Data for review:
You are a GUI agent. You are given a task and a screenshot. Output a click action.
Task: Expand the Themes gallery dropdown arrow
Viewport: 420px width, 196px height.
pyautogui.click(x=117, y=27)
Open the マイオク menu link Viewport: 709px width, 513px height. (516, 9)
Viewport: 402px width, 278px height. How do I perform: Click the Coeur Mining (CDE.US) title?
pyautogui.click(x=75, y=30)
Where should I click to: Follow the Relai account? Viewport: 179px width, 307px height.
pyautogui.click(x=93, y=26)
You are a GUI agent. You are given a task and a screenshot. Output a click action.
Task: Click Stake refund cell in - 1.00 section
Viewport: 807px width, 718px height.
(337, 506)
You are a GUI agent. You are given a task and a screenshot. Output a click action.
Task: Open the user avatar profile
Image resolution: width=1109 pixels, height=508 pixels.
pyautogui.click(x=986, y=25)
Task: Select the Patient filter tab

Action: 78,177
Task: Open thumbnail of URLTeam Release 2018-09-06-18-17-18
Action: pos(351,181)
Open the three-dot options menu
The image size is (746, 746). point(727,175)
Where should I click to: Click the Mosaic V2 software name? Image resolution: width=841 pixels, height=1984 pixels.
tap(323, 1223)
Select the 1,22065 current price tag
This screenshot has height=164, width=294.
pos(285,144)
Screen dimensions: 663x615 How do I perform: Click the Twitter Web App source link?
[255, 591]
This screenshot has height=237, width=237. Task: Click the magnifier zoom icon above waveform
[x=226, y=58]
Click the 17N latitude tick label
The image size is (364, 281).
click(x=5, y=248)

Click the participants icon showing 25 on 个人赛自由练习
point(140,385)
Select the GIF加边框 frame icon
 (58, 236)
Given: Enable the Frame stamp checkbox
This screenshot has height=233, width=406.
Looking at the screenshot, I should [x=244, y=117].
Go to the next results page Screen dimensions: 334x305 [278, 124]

Exercise instructions: Copy exactly the line that contains "Click the participants" and every line after it, up to and including the last line of the records.

Task output:
Click the participants icon showing 25 on 个人赛自由练习
point(140,385)
Select the GIF加边框 frame icon
 (58, 236)
Given: Enable the Frame stamp checkbox
This screenshot has height=233, width=406.
Looking at the screenshot, I should [x=244, y=117].
Go to the next results page Screen dimensions: 334x305 [278, 124]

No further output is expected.